In yeast, Saccharomyces cerevisiae, autophagy-related protein 13 (ATG13) is required for glycogen storage during the stationary phase . This result agreed with our results that the mRNA abundance of ATG13 was higher in diapause T. dendrolimi than non-diapause T. dendrolimi. In addition, for all we know, the present study is the first to report that ATG9 might be engaged in diapause. It has been reported that ATG1 and ATG13 might be regulated by the mTOR signaling pathway . In this study, the expressing profiles of genes in the mTOR signaling pathway were distinct among different diapause stages. Most of them were up-regulated, including ATG1 and ATG13. These findings were largely different from observations of other insect species (Fig. 7). The mTOR signaling pathway and ATGs may have an unknown regulatory relationship in terms of controlling diapause. A phylogenetic tree was constructed using ATG13 from different insect species (Fig. 8). TdATG13 did not cluster with species in the same genus but instead with species in Lepidoptera. This might be due to an evolutionary adaption between endoparasitoids and hosts.
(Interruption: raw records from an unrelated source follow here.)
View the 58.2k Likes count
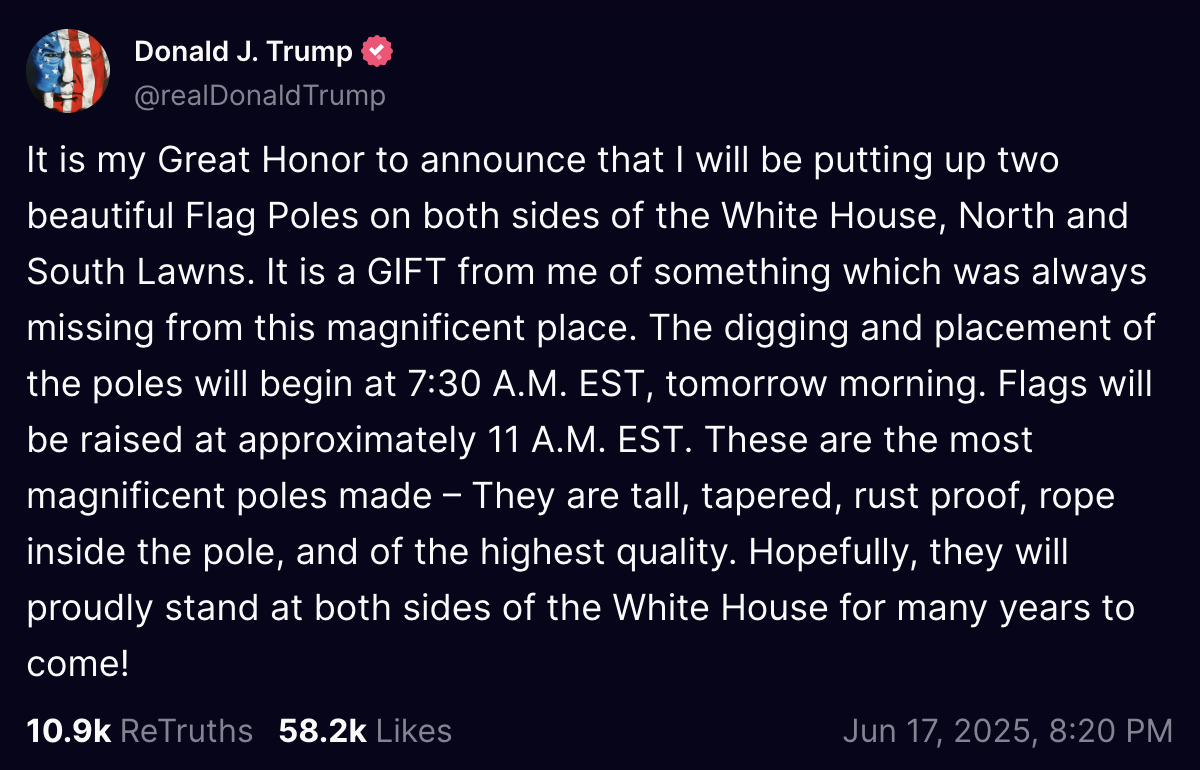 click(x=365, y=731)
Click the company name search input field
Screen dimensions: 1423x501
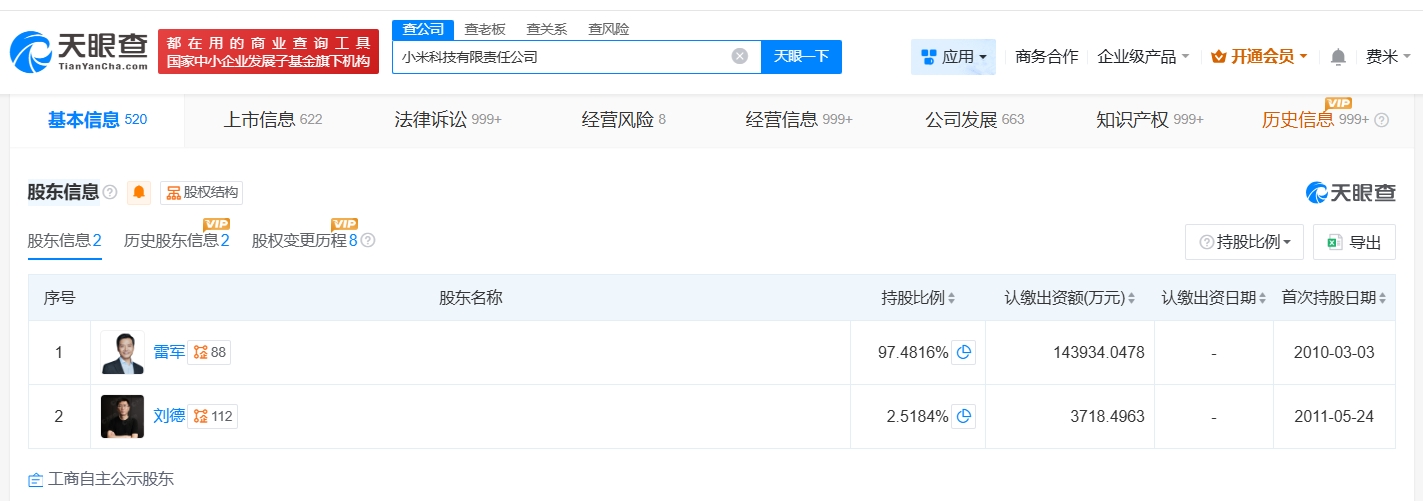click(x=560, y=57)
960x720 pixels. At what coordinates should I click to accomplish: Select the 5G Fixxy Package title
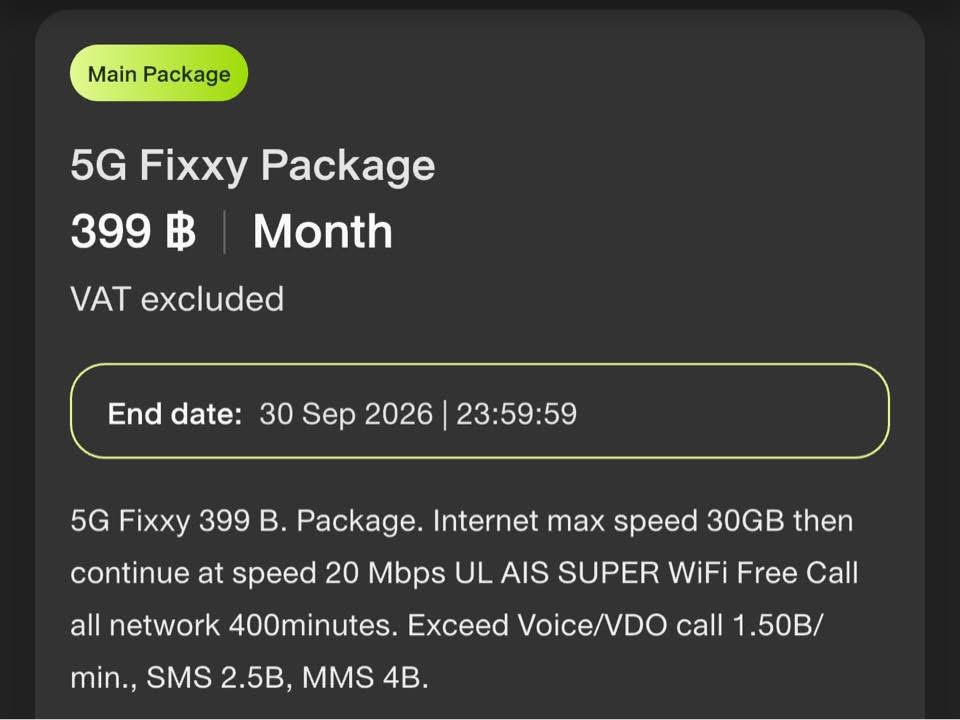[x=253, y=165]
Besides, ATG2 is the most downstream ATG protein in the preautophagosomal structure organization process. Valverde (2019) implied that lipid homeostasis mainly regulated by the activity of this autophagy-dependent protein , which was in line with Velikkakath’s previous finding (2012) . ATG2 also plays a significant role in life span extension . Certainly, extended longevity is one of the typical characteristics of diapause. Through phylogenetic analysis of ATG2, T. dendrolimi and N. vitripennis have high similarity, suggesting that ATG2 is possibly conservative to parasitoid wasp species (Fig. 9).
Lipid metabolism is essential for energy homeostasis of any organism. It has been shown that some diapausing insects use lipids as predominant energy stores [65, 66]. During diapause, almost all selected lipid metabolism-related genes were up-regulated, coinciding with the mobilization of TAG reserves (Fig. 10). These genes have important influence in the formation of triacylglycerol, which is the main caloric reserve during diapause. In addition, several genes’ expressions significantly increased after diapause termination. This might be due to post-diapause development. In our previous study, diapause T. dendrolimi had higher numbers of parasitized hosts than non-diapause T. dendrolimi . The increasing lipid storage can provide more energy for maintaining activities.
Trehalose, the main hemolymph sugar in many insects, functions in energy metabolism and protection in adverse ambient stresses, such as dehydration, heat, freezing, desiccation, and oxidation [67, 68]. During diapause, trehalose is accumulated to increase survival . Trehalase (tre) is an essential enzyme in trehalose catabolism. The trehalose transporter (tret) plays a decisive role in regulating trehalose concentration. In our results, tre was down-regulated during diapause of T. dendrolimi. However, the opposite was verified for tret, which was significantly up-regulated at the diapause stage (Fig. 11). The downregulation of tre and upregulation of tret increased the amount of trehalose during diapause.
Heat shock protein 68 (hsp68) was expressed constitutively in T. dendrolimi, although the expression level during the diapause stage was higher than that during the other three stages. HSPs are known as stress proteins, and Hsp68 belongs to the Hsp70 super family . As in T. dendrolimi, the hsp68 of Drosophila melanogaster are cold inducible. A study on D. melanogaster found that after inducing diapause by low temperature, hsp68 mRNA accumulated to higher amounts than in normal developmental conditions . According to this result, hsp68 might take effect in the process of T. dendrolimi diapause.